TotalEnergies de nouveau bousculé par des ONG

Couper le financement de TotalEnergies en refusant de lui prêter de l'argent : près de 60 ONG ont appelé ce mercredi banques et investisseurs à « ne pas participer » à l'apport d'argent frais de l'entreprise via des obligations. Une stratégie qui montre, selon eux, que la major poursuit « sa stratégie climaticide ».

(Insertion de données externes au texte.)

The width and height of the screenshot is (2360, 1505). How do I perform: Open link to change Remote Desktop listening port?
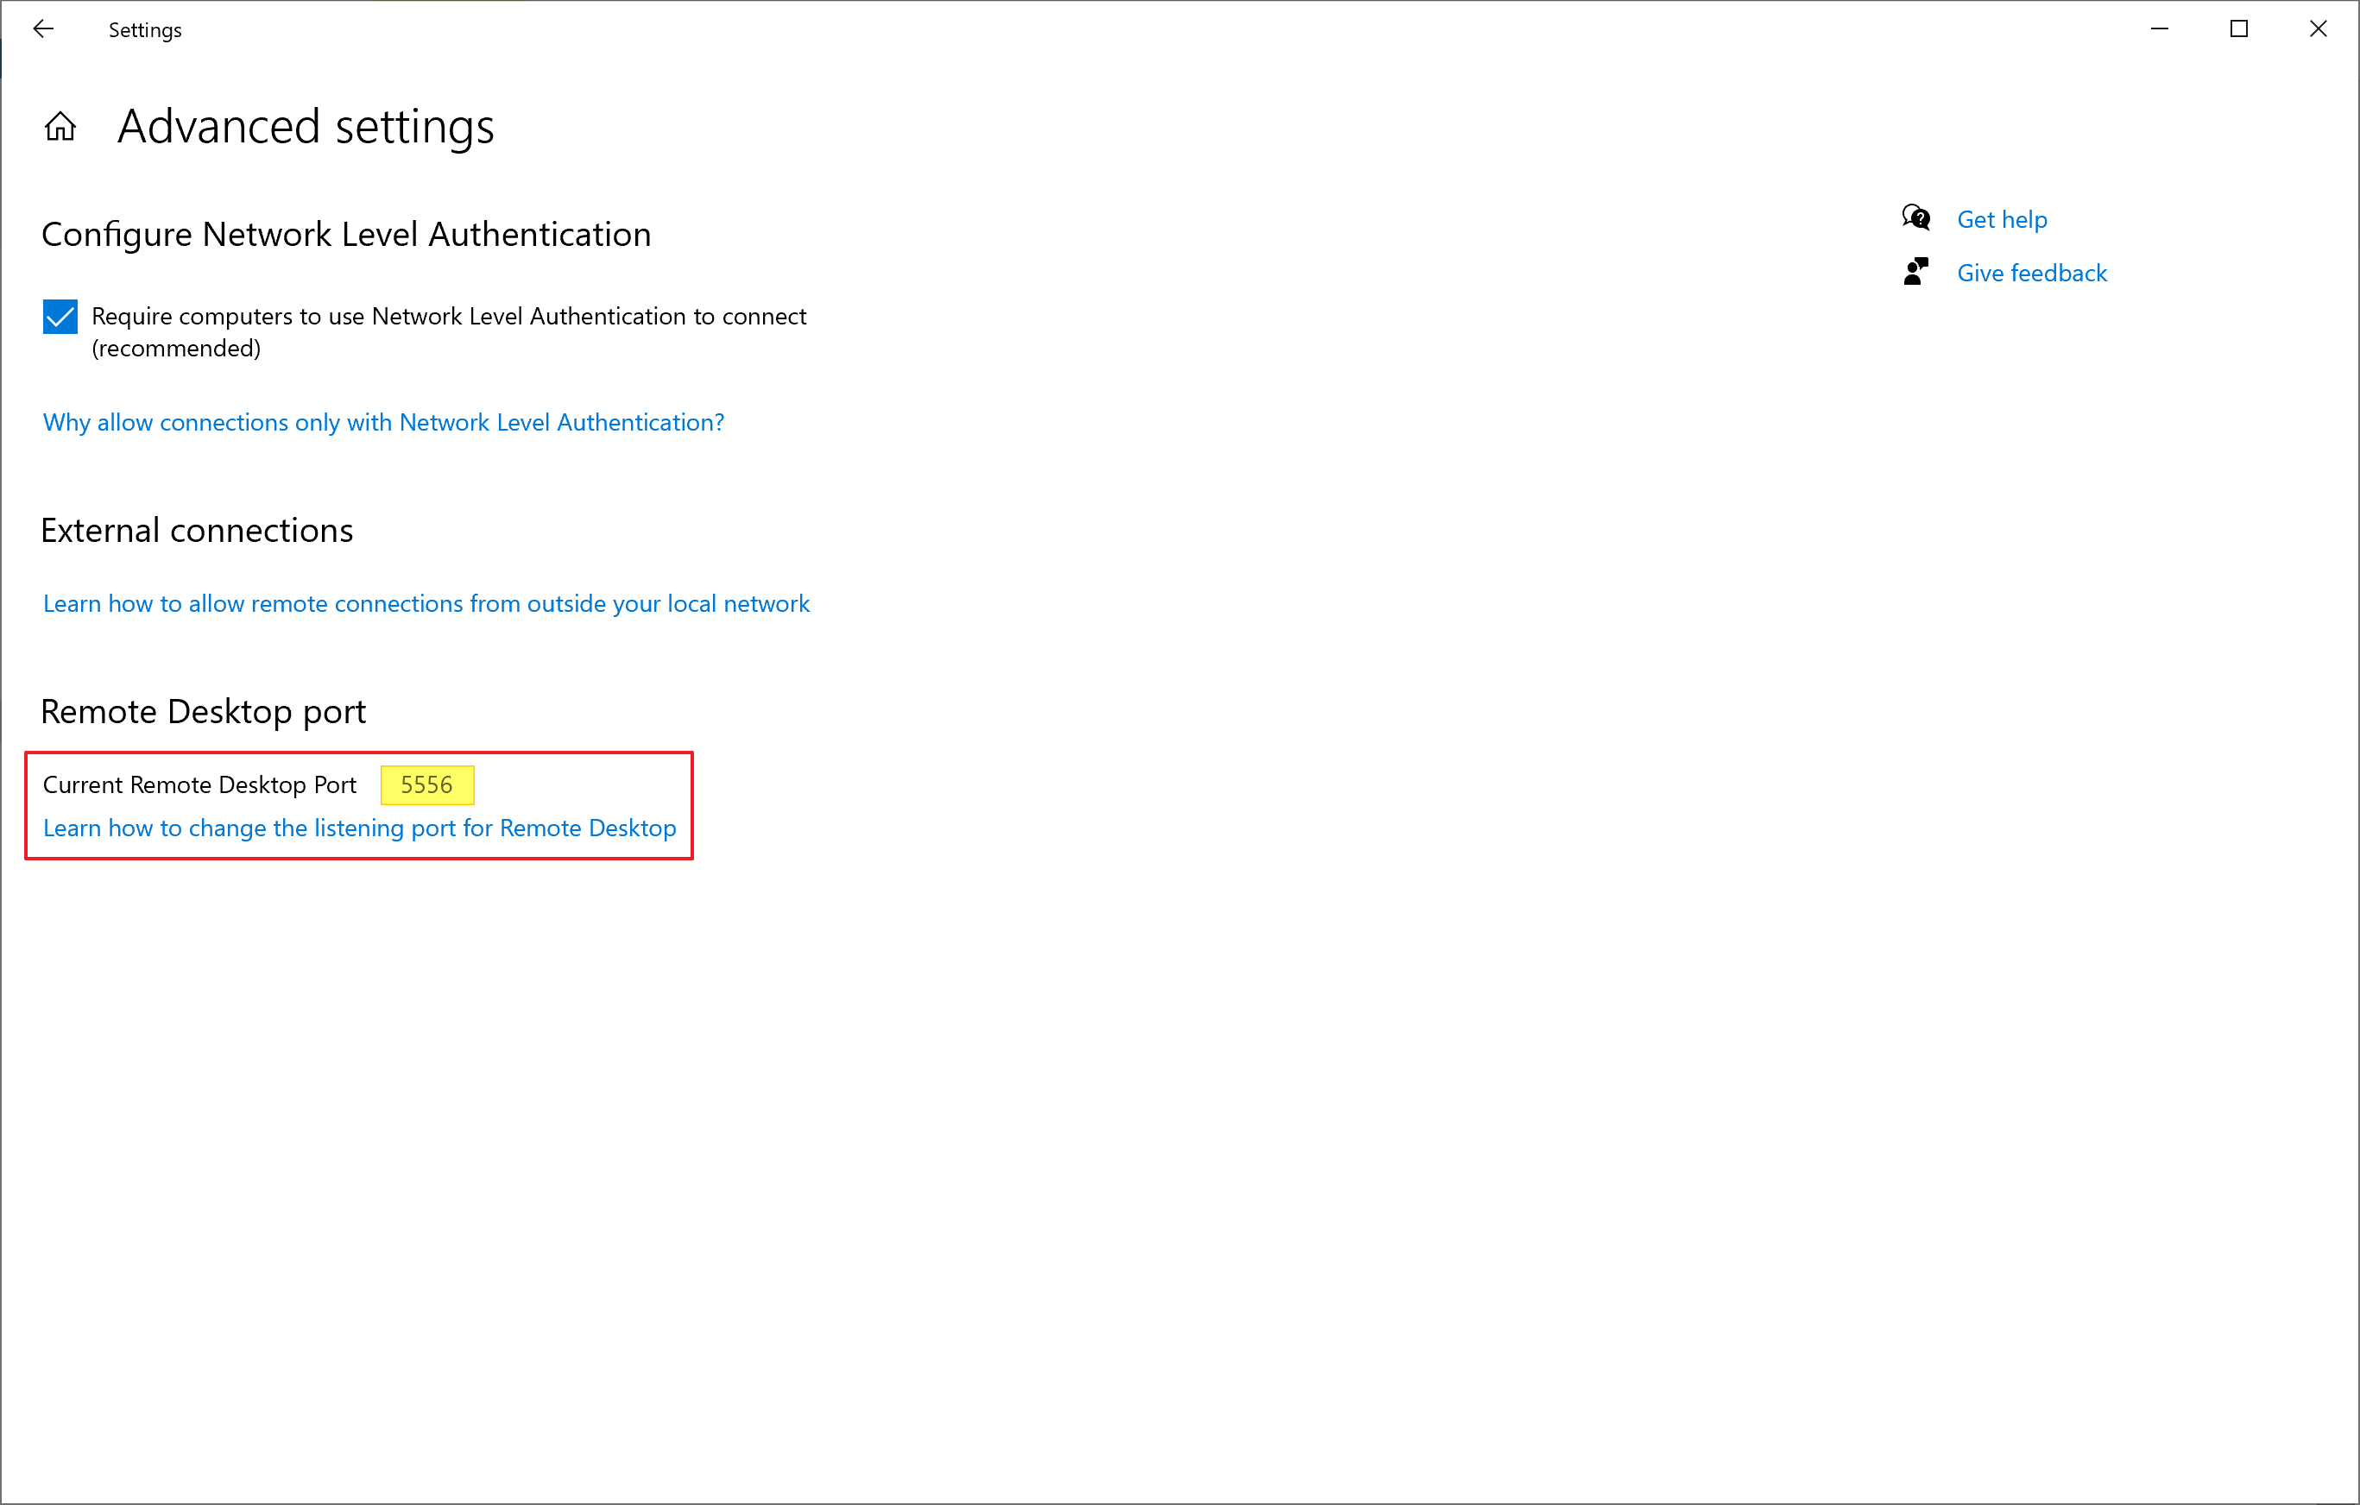[359, 828]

Dans leur communiqué, les ONG expliquent avoir envoyé leur lettre à 24 banques (Crédit Agricole, HSBC, JPMorgan...) pour qu'elles « s'engagent publiquement à ne plus souscrire ou faciliter l'émission d'obligations » et à six gestionnaires d'actifs (Amundi, Blackrock, Allianz...) pour « refuser d'accorder un nouvel emprunt » à TotalEnergies.

« En aidant TotalEnergies à lever de l'argent sur le marché obligataire, [banques et fonds d'investissement] lui permettent alors indirectement de financer » ses nouveaux projets pétroliers et gaziers, argumentent par ailleurs les associations.

De son côté le géant de l'Energie déplore cette action et se défend en rappelant qu'il avait investi 17 milliards de dollars en 2023 dont 35 % dans les énergies bas carbone. La major s'est aussi dit pleinement engagée dans la réussite de sa « transition » et l'accompagnement de celle de ses « clients ».